0220– With the bulk of 1/8 Cav having arrived outside of Luthorst, the battalion commander makes the decision to push forward with what he has on hand at present. The single company and support elements bringing up the rear would just have to catch up. Sunrise would come at 0530 or thereabouts, with first light coming 30 minutes earlier. There was a lot to do between now and then.
0235– 8th Guards Tank Division’s commander arrives at the newly prepared forward division headquarters on the edge of the village of Brunsen. This was the place where he would coordinate and fight the first phase of the day’s battle. On the short ride from Einbeck, he saw columns of self-propelled artillery and armored vehicles snaking their way down Routes 3 and 64. These were from the 94th Guards Tank Regiment, one of two that would attack at 0700.
0249– 1/8 Cav moves straight into the 8th Guards TD rear area as it presently stands. M-1s and Bradleys engage enemy vehicles at long range with cannon and missile fire. The night vision and laser range finding equipment on the American vehicles is a major advantage. Before the enemy is even aware of just who is engaging them or from what direction, two American companies are moving deeper into the rear and shooting up anything that appears to be of military value while searching for more. Fuel depots, repair yards, communications equipment, and of course, unit headquarters all have high priority on the target list.
0300– 1/32 Armor, the next battalion from 2nd Brigade/1st Cavalry Division begins its passage through the corridors established earlier and into the Soviet rear.
0310– Sounds of explosions and tank guns firing in the distance can be heard outside of 8th Guards forward headquarters.

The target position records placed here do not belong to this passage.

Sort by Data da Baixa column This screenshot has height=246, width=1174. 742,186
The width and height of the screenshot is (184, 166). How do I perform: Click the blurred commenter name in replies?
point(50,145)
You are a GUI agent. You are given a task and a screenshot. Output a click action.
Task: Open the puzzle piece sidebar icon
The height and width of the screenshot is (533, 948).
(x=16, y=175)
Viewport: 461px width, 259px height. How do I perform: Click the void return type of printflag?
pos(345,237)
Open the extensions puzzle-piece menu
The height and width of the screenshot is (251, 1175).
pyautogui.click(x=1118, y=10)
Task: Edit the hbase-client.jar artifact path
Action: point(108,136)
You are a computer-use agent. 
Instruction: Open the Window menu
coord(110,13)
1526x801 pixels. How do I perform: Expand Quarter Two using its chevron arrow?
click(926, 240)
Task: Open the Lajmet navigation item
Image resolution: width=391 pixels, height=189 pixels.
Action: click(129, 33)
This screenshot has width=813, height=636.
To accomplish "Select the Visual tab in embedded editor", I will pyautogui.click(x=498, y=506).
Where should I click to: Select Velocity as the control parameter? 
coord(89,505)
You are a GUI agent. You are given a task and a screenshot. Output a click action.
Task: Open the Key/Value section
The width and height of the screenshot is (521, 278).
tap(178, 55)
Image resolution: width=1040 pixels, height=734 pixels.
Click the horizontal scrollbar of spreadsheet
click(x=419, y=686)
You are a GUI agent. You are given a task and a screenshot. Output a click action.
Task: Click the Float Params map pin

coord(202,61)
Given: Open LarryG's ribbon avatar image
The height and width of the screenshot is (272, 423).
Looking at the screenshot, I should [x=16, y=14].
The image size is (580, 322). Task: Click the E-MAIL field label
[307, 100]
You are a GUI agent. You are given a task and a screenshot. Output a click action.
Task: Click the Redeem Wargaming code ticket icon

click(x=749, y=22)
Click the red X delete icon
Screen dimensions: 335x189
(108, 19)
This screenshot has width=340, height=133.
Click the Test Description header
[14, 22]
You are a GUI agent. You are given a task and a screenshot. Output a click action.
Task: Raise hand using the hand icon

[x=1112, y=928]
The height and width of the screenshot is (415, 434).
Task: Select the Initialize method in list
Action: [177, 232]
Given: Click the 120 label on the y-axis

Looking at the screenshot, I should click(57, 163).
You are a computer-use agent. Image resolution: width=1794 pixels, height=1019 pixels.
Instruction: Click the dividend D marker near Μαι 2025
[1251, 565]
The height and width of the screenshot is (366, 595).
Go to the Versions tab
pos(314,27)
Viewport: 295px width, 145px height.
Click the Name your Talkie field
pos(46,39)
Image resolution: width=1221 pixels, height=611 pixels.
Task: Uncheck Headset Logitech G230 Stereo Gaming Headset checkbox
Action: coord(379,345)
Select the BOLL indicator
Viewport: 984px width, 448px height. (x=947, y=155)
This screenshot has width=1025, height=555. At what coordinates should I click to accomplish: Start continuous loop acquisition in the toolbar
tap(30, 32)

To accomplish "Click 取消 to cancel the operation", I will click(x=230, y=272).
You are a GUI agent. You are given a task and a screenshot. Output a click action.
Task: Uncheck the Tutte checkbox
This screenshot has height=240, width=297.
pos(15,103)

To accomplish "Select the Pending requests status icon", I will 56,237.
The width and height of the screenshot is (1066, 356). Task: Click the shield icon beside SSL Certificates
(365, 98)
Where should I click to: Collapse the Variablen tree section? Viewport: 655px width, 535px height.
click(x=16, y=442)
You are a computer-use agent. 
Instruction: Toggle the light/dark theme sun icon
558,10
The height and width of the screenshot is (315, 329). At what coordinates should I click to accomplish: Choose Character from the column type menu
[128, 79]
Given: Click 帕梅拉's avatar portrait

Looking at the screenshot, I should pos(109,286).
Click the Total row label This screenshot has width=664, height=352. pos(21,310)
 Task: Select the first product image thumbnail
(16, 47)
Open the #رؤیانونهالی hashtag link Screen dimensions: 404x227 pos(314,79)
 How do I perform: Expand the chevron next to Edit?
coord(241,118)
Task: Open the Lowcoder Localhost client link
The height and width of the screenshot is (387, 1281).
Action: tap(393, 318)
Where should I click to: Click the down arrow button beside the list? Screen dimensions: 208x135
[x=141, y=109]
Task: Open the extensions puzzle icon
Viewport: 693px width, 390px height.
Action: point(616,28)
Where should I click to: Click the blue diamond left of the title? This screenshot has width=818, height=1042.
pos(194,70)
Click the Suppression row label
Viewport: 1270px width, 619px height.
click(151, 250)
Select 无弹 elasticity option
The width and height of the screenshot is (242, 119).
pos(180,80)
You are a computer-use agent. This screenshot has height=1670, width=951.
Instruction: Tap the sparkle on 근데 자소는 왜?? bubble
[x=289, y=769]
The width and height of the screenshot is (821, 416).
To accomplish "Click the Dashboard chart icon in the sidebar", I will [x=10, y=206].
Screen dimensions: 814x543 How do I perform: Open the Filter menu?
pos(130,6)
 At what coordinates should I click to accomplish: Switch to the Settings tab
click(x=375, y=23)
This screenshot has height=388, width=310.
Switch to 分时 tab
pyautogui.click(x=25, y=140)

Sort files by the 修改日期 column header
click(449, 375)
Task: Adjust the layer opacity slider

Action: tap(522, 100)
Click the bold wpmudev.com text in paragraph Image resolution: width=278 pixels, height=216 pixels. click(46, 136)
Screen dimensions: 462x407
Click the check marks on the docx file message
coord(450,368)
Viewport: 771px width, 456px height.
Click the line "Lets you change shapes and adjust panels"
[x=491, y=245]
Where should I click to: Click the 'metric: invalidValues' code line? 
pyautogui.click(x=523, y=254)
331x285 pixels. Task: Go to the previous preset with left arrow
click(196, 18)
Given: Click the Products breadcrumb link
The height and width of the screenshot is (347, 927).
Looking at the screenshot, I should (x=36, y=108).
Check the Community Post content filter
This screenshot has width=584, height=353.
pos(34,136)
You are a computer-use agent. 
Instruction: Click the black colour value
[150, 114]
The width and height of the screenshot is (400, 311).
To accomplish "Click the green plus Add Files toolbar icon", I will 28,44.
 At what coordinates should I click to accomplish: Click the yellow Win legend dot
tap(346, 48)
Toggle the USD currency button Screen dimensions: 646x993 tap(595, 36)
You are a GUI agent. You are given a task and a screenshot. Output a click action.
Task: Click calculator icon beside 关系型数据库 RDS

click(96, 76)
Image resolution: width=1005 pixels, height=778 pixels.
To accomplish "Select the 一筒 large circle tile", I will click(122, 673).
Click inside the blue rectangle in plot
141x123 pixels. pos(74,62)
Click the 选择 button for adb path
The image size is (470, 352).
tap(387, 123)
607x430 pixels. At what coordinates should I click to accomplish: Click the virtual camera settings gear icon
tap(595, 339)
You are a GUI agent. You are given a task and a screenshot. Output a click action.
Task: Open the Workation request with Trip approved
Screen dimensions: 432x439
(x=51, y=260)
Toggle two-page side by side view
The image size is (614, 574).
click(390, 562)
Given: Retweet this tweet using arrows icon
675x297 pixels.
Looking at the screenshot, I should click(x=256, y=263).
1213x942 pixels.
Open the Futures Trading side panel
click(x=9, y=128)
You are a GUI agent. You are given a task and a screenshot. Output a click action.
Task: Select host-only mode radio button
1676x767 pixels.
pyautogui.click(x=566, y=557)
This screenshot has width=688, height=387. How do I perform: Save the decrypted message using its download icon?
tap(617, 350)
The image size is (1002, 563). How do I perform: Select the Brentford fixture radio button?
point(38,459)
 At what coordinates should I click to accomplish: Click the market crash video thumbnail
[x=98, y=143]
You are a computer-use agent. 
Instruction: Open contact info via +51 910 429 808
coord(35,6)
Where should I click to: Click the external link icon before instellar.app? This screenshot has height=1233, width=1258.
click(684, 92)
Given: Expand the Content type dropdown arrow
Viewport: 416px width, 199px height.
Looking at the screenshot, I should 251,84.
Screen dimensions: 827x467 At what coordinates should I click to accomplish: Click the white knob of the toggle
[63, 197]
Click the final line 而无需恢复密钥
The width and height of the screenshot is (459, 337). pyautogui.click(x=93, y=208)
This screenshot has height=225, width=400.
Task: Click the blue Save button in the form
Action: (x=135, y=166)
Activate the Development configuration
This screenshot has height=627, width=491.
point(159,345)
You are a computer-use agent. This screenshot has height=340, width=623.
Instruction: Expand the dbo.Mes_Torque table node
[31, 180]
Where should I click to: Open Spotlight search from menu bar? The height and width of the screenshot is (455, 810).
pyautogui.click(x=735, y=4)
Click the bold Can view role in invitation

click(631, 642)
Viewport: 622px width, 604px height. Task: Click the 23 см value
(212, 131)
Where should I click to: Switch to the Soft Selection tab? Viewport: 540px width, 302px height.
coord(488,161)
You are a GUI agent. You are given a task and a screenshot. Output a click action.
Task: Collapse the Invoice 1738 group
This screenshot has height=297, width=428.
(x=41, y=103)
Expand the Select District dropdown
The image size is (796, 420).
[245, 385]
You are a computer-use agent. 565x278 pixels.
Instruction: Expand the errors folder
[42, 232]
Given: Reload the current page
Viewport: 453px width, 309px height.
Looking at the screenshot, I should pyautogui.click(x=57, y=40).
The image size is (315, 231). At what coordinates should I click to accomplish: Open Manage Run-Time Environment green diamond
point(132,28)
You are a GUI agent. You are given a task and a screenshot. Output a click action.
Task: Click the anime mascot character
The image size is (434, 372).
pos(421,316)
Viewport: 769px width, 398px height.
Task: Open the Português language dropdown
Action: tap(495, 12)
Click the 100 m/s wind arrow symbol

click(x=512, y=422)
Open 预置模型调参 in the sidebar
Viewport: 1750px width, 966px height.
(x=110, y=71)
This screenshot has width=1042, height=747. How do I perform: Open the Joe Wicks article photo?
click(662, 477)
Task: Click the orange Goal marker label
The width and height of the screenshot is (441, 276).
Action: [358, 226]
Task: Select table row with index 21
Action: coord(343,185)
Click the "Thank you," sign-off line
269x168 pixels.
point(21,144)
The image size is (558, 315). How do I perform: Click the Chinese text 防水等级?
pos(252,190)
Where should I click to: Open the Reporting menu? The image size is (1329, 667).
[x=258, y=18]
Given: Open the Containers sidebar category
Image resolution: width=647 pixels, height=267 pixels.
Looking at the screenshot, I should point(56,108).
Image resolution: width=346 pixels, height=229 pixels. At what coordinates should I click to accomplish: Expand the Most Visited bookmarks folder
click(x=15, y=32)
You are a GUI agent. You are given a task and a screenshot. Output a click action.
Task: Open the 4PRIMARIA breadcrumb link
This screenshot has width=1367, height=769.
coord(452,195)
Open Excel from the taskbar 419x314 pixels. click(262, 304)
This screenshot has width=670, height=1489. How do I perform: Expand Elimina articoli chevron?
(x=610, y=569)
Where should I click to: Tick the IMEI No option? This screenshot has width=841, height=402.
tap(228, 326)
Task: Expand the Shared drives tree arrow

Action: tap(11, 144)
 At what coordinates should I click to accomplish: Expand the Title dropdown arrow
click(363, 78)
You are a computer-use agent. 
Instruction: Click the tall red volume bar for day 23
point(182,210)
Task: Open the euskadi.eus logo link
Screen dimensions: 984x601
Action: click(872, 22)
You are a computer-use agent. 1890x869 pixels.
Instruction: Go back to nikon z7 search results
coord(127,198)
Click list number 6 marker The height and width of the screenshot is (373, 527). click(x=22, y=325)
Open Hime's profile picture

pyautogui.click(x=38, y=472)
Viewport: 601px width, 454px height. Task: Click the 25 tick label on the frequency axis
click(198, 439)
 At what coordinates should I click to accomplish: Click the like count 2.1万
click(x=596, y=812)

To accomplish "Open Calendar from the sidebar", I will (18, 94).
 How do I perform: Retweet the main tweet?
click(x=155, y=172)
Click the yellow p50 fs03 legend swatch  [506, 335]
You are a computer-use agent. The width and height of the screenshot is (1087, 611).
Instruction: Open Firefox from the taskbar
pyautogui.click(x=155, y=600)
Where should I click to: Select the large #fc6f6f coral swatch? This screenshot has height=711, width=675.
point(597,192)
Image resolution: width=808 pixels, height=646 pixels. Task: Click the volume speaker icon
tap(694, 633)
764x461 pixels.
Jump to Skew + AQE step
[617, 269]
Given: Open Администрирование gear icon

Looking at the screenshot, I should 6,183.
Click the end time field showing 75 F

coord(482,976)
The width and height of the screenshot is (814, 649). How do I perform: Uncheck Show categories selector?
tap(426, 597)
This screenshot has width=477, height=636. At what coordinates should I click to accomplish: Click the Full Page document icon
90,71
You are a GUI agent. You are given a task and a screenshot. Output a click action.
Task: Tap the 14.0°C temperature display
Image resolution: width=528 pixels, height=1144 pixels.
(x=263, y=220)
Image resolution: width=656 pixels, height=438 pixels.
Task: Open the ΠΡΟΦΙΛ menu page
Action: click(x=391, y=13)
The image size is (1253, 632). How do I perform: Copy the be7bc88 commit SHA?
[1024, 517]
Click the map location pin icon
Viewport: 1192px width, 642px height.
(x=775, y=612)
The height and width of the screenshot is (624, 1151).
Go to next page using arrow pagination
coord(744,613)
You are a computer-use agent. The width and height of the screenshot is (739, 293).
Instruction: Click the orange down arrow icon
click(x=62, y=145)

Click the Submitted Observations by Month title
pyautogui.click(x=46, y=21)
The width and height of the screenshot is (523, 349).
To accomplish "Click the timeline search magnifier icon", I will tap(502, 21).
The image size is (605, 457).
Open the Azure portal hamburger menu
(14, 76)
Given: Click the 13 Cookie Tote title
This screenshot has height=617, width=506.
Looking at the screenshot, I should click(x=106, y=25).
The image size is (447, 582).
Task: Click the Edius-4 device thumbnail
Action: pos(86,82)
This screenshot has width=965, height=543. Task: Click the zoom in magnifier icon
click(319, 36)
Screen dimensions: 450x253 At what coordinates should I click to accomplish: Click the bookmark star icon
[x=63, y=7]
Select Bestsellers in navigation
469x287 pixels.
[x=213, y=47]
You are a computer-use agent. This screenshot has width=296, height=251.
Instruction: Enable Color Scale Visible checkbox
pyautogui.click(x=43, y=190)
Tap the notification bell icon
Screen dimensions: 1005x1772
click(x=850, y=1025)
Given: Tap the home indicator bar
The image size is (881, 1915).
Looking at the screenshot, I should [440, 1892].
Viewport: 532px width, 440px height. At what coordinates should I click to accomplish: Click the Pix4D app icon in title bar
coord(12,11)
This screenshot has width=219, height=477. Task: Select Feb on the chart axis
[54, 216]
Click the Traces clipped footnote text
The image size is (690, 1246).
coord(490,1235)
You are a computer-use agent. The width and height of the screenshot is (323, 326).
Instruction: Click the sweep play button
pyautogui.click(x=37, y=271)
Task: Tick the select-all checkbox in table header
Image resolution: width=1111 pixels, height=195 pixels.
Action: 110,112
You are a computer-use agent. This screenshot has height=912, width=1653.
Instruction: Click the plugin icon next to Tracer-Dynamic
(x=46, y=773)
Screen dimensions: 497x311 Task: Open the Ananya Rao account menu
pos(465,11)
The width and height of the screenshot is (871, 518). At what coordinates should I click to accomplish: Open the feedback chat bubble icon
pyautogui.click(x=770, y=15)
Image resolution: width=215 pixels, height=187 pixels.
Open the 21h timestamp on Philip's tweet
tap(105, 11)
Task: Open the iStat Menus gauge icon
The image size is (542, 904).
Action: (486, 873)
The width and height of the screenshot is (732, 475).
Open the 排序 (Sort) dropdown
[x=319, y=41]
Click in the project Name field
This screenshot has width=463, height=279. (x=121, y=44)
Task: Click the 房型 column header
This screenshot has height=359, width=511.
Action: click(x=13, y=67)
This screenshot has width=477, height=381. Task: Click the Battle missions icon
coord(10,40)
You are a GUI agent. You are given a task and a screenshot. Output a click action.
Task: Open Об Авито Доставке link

This is reported to the division commander who immediately tries to contact the 94th Guards headquarters, without success.
0335– AH-1 Cobras and Kiowas reconnoiter the area around the Leine river crossings at Greene and the nearby staging areas. The pilots discover less security present than the intelligence reports had led them to expect. This information is passed along to 1/8 Cav.
0340– Mustang 6, 1/8 Cav’s commander, orders the company nearest to Greene and the Leine to disengage and head directly for the river at once. As his sister battalion arrives in the area he intends to begin moving the rest of his units towards the river.
0355– Multiple reports of enemy tanks inside the division perimeter are arriving at 8th Guards TD’s forward headquarters. The division commander has no idea what is happening, and the reports coming in contain little solid information. The 9th Guards TD sector is quiet, so what the hell is going on?
0400– At 3rd Shock Army’s headquarters the same question is being asked. The reports and pieces of information being heard on the communications net are painting a confused—but alarming picture.
0415– C Company, 1/8 Cavalry begins to crest the ridge 1 kilometer west of Greene. Below them is the river and the bridgehead. At the moment, a column of BMPs is preparing to cross from the eastern bank. Upon seeing this, the company commander relays a situation update to his battalion commander and then, almost as an afterthought, informs Mustang 6 that he’s engaging.
0419– “Enemy tanks at Greene!” The communications officer’s report brought a pall of shocked silence to the forward division headquarters. A staff officer demanded to know which enemy, and was answered with a frustrated growl. “American tanks!” The division commander did not believe the news and demanded confirmation, knowing it would take too much time to obtain. He then grabbed the first staff officer he saw and ordered him to get a vehicle, head to Greene and personally report on the situation.